▸ SOURCE

-- start --

# Hey! MEEEEEEEOOOOW!



## ~Kitty~ (Jan 2, 2005)

--------------------------------------------------------------------------------
Hi! im ~Kitty~. my real name is Emilie, but still call me ~kitty. my sister is Catz rule. My best friend is Hayley, and she is Spuzzy. I have a blue cream persian called Gracie, and my sister has a himalayan called Amie. We have a kitty friend call Whiskey who is the neighbors cat but we love him more and we feed him sometimes, so we have sort of adopted him.
On January 15, we are going to get a third cat called Christie! Three days ago we got 2 guppies (fish) and then the next day we begged our mom to get a tank. i loooooove cats! i especially like persians, cuz all of my kitties are persians and they are fluffy!

~Kitty~


----------



## Zalensia (Aug 25, 2003)

Hey there and welcome to the forums


----------



## Purr... (Dec 31, 2004)

*Hello!*

Hello and welcome to the forums, I really love persians and was going to finally have one earlier this year but fate intervened and gave me two beautiful Burmese instead (a breed I would of never considered). Is Christie a Persian?


----------



## jessamica8 (Aug 17, 2004)

Hi, welcome to the forum!

-- end --

▸ REQUIREMENT A
Edit the cat forum thread, giving everything from "Hello and welcome" down to "(Aug 17, 2004)" with "Burmese" changed to "Siamese".
▸ REQUIREMENT B
Pick up the cat forum thread where it stops and keep it going.
The data after this has nothing to do with it.

▸ DATA SHOWN

-- start --

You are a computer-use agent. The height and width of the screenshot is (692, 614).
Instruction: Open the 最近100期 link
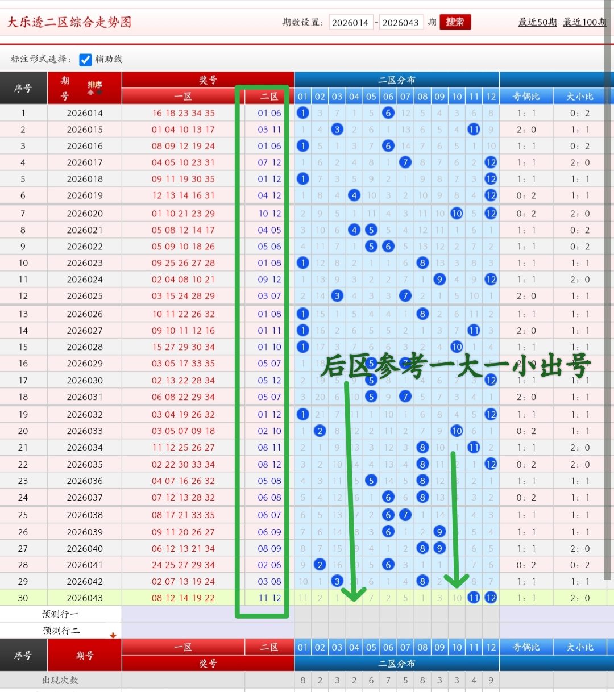click(584, 22)
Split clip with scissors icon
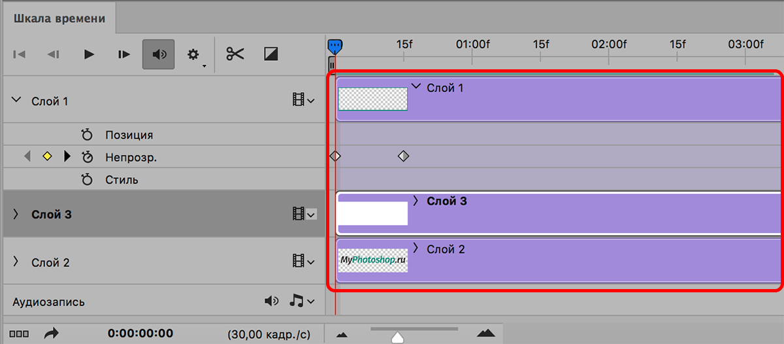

-- end --

▸ TASK RESPONSE A
Hello and welcome to the forums, I really love persians and was going to finally have one earlier this year but fate intervened and gave me two beautiful Siamese instead (a breed I would of never considered). Is Christie a Persian?


----------



## jessamica8 (Aug 17, 2004)

▸ TASK RESPONSE B
----------



## ~Kitty~ (Jan 2, 2005)

Yes, she is a persian. of corse u would know, Catzrule, shes also gunna be ur cat!


----------



## rosalie (Oct 9, 2003)

Welcome to the Forums


----------



## DesnBaby (Apr 18, 2004)




----------



## vanillasugar (Nov 11, 2004)

welcome to the forums!


----------



## kitkat (Sep 22, 2003)

Welcome to the forum. Persians are so fluffy and cute, post pictures of your cats


----------



## ~Kitty~ (Jan 2, 2005)

thanx for the welcome! 
my mom just got a new digicam and im gunna take pics of my cats and then post them soon!


----------



## Mitts & Tess (Sep 4, 2004)

Welcome all of you to Cat Forum. You will enjoy it here. Post lots of picture of your kitties!


----------



## ~Kitty~ (Jan 2, 2005)

thanx! i will asap.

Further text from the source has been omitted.